Proposing measures to create a “second chance society,” Governor Malloy this week got more relevant than ever to life as it is actually lived in Connecticut.
Essentially the governor proposed more or less decriminalizing all drugs and recognizing the drug problem as a medical rather than a criminal one. Possession of currently illegal drugs would remain illegal but such charges would be reduced from felonies to misdemeanors if there was no proof of selling or intent to sell.
Such lack of intent to sell would be largely a fiction, since nearly all drug users sell to friends at some point, if only by sharing their drugs and taking reimbursement, and since no one can buy drugs without intending that someone should sell them. But the bigger fiction would be the misdemeanor charges.

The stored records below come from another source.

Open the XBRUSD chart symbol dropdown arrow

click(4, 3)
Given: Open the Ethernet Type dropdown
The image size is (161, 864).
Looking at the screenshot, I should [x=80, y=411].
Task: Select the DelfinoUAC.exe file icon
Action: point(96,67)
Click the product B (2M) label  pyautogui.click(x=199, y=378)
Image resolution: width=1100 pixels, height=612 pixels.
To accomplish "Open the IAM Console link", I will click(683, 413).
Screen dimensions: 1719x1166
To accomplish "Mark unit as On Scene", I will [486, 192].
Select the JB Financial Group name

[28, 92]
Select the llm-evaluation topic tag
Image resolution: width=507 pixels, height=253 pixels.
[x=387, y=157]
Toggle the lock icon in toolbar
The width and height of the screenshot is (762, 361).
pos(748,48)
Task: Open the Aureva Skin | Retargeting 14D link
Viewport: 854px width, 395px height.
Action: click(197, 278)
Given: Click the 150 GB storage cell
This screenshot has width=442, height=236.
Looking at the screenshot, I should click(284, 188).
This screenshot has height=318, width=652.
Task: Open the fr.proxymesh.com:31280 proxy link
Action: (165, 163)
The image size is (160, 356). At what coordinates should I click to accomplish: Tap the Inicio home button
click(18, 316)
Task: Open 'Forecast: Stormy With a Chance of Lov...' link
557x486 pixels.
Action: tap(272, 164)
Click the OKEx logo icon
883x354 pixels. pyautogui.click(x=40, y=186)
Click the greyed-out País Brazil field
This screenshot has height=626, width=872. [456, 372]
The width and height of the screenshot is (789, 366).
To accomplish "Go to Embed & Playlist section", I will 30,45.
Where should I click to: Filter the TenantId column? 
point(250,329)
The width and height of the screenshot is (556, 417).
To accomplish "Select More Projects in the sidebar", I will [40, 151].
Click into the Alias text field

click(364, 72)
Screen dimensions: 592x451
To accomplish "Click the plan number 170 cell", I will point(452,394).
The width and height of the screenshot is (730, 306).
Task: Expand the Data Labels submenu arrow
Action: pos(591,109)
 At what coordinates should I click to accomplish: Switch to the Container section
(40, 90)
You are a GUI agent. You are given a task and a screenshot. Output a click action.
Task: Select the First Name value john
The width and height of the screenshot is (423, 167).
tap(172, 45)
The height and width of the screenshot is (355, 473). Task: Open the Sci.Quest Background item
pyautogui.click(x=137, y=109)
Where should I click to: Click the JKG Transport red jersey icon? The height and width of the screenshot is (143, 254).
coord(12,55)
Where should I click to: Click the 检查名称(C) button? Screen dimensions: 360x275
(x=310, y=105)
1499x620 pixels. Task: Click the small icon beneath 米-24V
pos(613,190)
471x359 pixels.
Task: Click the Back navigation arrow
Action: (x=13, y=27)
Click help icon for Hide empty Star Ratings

For few police officers, prosecutors, and judges will hassle drug users when only misdemeanor charges can result. Many if not most ordinary drug possession charges, including felonies, already escape prosecution through plea bargaining and probation. If the maximum charge for drug possession is a mere misdemeanor, nearly every drug law violator will qualify for the pre-trial probation called “accelerated rehabilitation,” the receptacle for all of Connecticut’s criminal trivia. And with the penalty for drug possession having become so light, police and prosecutors will lose most leverage to induce buyers to inform against sellers.
Connecticut then could pretend that drugs were still illegal but as a practical matter its “war on drugs” would be over — and it would be about time.
For the “war on drugs,” like the war about which Orwell wrote in his novel “1984,” is not meant to be won but rather to be waged, to be continuous, as economic stimulus for the government class — to be a war by that class against its own subjects to preserve the hierarchical structure of society.
With this war Connecticut has given criminal records to tens of thousands of underclass people — records that, as the governor noted this week, forever disqualify most of them from more than menial employment and thus induce them to pursue a career of crime. The governor would mitigate this catastrophe by expediting paroles and pardons for nonviolent offenders and — most important but awaiting detail and appropriations — ensure that prison inmates gain basic education and learn honest trades before their release so they may be assured honest jobs and basic housing, assured an alternative to crime when they are released, as most will be.